WHAT THE EXERCISE ASKS: Each line of the data has to be retyped exactly as it is.

[SUPPLIED DATA Boundary: Start]

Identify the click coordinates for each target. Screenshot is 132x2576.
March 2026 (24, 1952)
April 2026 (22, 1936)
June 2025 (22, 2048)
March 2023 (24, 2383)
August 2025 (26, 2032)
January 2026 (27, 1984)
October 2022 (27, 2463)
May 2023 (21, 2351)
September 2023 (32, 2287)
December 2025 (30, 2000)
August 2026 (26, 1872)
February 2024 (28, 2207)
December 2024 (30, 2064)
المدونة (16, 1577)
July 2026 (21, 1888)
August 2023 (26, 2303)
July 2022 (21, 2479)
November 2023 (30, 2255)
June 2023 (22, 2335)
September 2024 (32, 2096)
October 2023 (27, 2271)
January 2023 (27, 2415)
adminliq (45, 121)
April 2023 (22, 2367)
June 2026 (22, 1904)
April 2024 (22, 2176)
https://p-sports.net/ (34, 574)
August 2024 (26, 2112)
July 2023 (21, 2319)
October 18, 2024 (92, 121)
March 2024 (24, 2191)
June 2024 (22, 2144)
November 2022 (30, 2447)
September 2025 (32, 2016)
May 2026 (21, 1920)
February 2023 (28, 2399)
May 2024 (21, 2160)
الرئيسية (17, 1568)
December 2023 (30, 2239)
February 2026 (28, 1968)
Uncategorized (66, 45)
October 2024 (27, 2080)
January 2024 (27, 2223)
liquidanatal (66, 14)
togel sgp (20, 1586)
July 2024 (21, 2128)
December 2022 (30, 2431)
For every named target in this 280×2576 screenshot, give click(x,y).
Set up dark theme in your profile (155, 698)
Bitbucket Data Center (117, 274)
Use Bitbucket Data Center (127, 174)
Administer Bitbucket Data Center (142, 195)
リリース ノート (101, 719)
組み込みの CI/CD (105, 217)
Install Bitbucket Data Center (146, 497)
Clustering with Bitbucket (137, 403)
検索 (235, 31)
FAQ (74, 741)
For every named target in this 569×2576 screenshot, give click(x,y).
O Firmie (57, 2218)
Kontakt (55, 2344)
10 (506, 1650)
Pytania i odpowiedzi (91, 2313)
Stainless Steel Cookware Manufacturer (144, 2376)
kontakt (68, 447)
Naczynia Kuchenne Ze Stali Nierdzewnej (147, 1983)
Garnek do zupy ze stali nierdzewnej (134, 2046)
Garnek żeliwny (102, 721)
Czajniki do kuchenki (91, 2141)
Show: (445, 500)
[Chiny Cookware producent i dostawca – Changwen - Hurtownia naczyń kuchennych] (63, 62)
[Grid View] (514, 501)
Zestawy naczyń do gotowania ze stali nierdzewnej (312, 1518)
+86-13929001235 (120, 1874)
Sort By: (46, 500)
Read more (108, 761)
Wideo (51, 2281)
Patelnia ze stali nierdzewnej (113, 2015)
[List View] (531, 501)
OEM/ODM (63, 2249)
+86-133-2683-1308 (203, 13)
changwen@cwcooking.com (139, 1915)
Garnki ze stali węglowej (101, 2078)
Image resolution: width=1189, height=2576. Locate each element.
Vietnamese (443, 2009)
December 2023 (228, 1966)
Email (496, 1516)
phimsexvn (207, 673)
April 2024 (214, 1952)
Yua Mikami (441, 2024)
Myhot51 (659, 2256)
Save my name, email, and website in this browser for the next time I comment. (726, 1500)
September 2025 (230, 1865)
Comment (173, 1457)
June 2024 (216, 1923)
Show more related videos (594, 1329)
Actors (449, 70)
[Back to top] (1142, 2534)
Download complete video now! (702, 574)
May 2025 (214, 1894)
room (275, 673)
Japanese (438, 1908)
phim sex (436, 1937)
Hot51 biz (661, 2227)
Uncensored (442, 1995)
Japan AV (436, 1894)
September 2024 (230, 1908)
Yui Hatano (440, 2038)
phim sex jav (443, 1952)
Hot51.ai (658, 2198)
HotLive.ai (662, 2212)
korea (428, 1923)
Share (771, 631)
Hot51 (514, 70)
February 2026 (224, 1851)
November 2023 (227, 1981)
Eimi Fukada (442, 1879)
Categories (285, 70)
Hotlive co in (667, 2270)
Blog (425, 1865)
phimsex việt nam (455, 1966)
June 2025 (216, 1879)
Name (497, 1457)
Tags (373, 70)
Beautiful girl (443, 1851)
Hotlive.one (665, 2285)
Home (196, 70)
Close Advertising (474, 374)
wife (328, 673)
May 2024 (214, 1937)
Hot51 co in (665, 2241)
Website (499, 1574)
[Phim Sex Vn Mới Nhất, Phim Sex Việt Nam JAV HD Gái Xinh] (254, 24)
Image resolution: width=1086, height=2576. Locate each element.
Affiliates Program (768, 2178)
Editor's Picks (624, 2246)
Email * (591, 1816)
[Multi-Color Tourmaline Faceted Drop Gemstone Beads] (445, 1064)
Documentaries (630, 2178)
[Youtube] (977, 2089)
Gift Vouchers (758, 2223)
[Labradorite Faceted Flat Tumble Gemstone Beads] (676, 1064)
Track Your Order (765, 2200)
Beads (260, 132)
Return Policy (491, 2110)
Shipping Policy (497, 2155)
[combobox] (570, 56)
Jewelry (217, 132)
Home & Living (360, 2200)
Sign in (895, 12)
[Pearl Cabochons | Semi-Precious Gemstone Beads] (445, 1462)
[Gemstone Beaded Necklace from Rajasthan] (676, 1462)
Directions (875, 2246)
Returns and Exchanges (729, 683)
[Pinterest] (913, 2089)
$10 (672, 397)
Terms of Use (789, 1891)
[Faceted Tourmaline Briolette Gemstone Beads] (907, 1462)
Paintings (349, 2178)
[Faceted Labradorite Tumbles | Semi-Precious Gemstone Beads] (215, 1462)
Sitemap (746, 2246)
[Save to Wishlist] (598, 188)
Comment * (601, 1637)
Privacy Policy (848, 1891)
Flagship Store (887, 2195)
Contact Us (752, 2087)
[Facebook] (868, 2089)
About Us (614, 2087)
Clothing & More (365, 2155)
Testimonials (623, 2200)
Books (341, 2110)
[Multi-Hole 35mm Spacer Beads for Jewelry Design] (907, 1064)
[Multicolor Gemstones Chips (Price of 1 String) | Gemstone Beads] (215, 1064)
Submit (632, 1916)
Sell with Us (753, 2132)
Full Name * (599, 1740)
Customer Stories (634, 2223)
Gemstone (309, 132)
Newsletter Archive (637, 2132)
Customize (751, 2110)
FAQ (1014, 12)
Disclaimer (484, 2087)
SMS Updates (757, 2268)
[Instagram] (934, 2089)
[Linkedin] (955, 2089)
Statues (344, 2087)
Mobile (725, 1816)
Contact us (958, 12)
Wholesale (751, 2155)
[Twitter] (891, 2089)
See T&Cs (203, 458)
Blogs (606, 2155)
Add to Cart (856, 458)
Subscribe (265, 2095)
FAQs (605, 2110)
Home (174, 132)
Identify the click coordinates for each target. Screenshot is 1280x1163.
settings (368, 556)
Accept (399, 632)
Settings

[SUPPLIED DATA Boundary: End]

YOUR SOLUTION:
Identify the click coordinates for each target. Screenshot is 132x2576.
March 2026 (24, 1952)
April 2026 (22, 1936)
June 2025 (22, 2048)
March 2023 (24, 2383)
August 2025 (26, 2032)
January 2026 (27, 1984)
October 2022 (27, 2463)
May 2023 (21, 2351)
September 2023 (32, 2287)
December 2025 (30, 2000)
August 2026 (26, 1872)
February 2024 (28, 2207)
December 2024 (30, 2064)
المدونة (16, 1577)
July 2026 (21, 1888)
August 2023 (26, 2303)
July 2022 (21, 2479)
November 2023 (30, 2255)
June 2023 (22, 2335)
September 2024 (32, 2096)
October 2023 (27, 2271)
January 2023 (27, 2415)
adminliq (45, 121)
April 2023 (22, 2367)
June 2026 (22, 1904)
April 2024 (22, 2176)
https://p-sports.net/ (34, 574)
August 2024 (26, 2112)
July 2023 (21, 2319)
October 18, 2024 (92, 121)
March 2024 (24, 2191)
June 2024 (22, 2144)
November 2022 (30, 2447)
September 2025 (32, 2016)
May 2026 (21, 1920)
February 2023 (28, 2399)
May 2024 (21, 2160)
الرئيسية (17, 1568)
December 2023 (30, 2239)
February 2026 (28, 1968)
Uncategorized (66, 45)
October 2024 (27, 2080)
January 2024 (27, 2223)
liquidanatal (66, 14)
togel sgp (20, 1586)
July 2024 (21, 2128)
December 2022 (30, 2431)
For every named target in this 280×2576 screenshot, give click(x,y).
Set up dark theme in your profile (155, 698)
Bitbucket Data Center (117, 274)
Use Bitbucket Data Center (127, 174)
Administer Bitbucket Data Center (142, 195)
リリース ノート (101, 719)
組み込みの CI/CD (105, 217)
Install Bitbucket Data Center (146, 497)
Clustering with Bitbucket (137, 403)
検索 (235, 31)
FAQ (74, 741)
For every named target in this 569×2576 screenshot, give click(x,y).
O Firmie (57, 2218)
Kontakt (55, 2344)
10 (506, 1650)
Pytania i odpowiedzi (91, 2313)
Stainless Steel Cookware Manufacturer (144, 2376)
kontakt (68, 447)
Naczynia Kuchenne Ze Stali Nierdzewnej (147, 1983)
Garnek do zupy ze stali nierdzewnej (134, 2046)
Garnek żeliwny (102, 721)
Czajniki do kuchenki (91, 2141)
Show: (445, 500)
[Chiny Cookware producent i dostawca – Changwen - Hurtownia naczyń kuchennych] (63, 62)
[Grid View] (514, 501)
Zestawy naczyń do gotowania ze stali nierdzewnej (312, 1518)
+86-13929001235 (120, 1874)
Sort By: (46, 500)
Read more (108, 761)
Wideo (51, 2281)
Patelnia ze stali nierdzewnej (113, 2015)
[List View] (531, 501)
OEM/ODM (63, 2249)
+86-133-2683-1308 (203, 13)
changwen@cwcooking.com (139, 1915)
Garnki ze stali węglowej (101, 2078)
Image resolution: width=1189, height=2576. Locate each element.
Vietnamese (443, 2009)
December 2023 (228, 1966)
Email (496, 1516)
phimsexvn (207, 673)
April 2024 (214, 1952)
Yua Mikami (441, 2024)
Myhot51 (659, 2256)
Save my name, email, and website in this browser for the next time I comment. (726, 1500)
September 2025 (230, 1865)
Comment (173, 1457)
June 2024 (216, 1923)
Show more related videos (594, 1329)
Actors (449, 70)
[Back to top] (1142, 2534)
Download complete video now! (702, 574)
May 2025 (214, 1894)
room (275, 673)
Japanese (438, 1908)
phim sex (436, 1937)
Hot51 biz (661, 2227)
Uncensored (442, 1995)
Japan AV (436, 1894)
September 2024 (230, 1908)
Yui Hatano (440, 2038)
phim sex jav (443, 1952)
Hot51.ai (658, 2198)
HotLive.ai (662, 2212)
korea (428, 1923)
Share (771, 631)
Hot51 (514, 70)
February 2026 (224, 1851)
November 2023 (227, 1981)
Eimi Fukada (442, 1879)
Categories (285, 70)
Hotlive co in (667, 2270)
Blog (425, 1865)
phimsex việt nam (455, 1966)
June 2025 (216, 1879)
Name (497, 1457)
Tags (373, 70)
Beautiful girl (443, 1851)
Hotlive.one (665, 2285)
Home (196, 70)
Close Advertising (474, 374)
wife (328, 673)
May 2024 (214, 1937)
Hot51 co in (665, 2241)
Website (499, 1574)
[Phim Sex Vn Mới Nhất, Phim Sex Việt Nam JAV HD Gái Xinh] (254, 24)
Image resolution: width=1086, height=2576. Locate each element.
Affiliates Program (768, 2178)
Editor's Picks (624, 2246)
Email * (591, 1816)
[Multi-Color Tourmaline Faceted Drop Gemstone Beads] (445, 1064)
Documentaries (630, 2178)
[Youtube] (977, 2089)
Gift Vouchers (758, 2223)
[Labradorite Faceted Flat Tumble Gemstone Beads] (676, 1064)
Track Your Order (765, 2200)
Beads (260, 132)
Return Policy (491, 2110)
Shipping Policy (497, 2155)
[combobox] (570, 56)
Jewelry (217, 132)
Home & Living (360, 2200)
Sign in (895, 12)
[Pearl Cabochons | Semi-Precious Gemstone Beads] (445, 1462)
[Gemstone Beaded Necklace from Rajasthan] (676, 1462)
Directions (875, 2246)
Returns and Exchanges (729, 683)
[Pinterest] (913, 2089)
$10 (672, 397)
Terms of Use (789, 1891)
[Faceted Tourmaline Briolette Gemstone Beads] (907, 1462)
Paintings (349, 2178)
[Faceted Labradorite Tumbles | Semi-Precious Gemstone Beads] (215, 1462)
Sitemap (746, 2246)
[Save to Wishlist] (598, 188)
Comment * (601, 1637)
Privacy Policy (848, 1891)
Flagship Store (887, 2195)
Contact Us (752, 2087)
[Facebook] (868, 2089)
About Us (614, 2087)
Clothing & More (365, 2155)
Testimonials (623, 2200)
Books (341, 2110)
[Multi-Hole 35mm Spacer Beads for Jewelry Design] (907, 1064)
[Multicolor Gemstones Chips (Price of 1 String) | Gemstone Beads] (215, 1064)
Submit (632, 1916)
Sell with Us (753, 2132)
Full Name * (599, 1740)
Customer Stories (634, 2223)
Gemstone (309, 132)
Newsletter Archive (637, 2132)
Customize (751, 2110)
FAQ (1014, 12)
Disclaimer (484, 2087)
SMS Updates (757, 2268)
[Instagram] (934, 2089)
[Linkedin] (955, 2089)
Statues (344, 2087)
Mobile (725, 1816)
Contact us (958, 12)
Wholesale (751, 2155)
[Twitter] (891, 2089)
See T&Cs (203, 458)
Blogs (606, 2155)
Add to Cart (856, 458)
Subscribe (265, 2095)
FAQs (605, 2110)
Home (174, 132)
Identify the click coordinates for each target. Screenshot is 1280x1163.
settings (368, 556)
Accept (399, 632)
Settings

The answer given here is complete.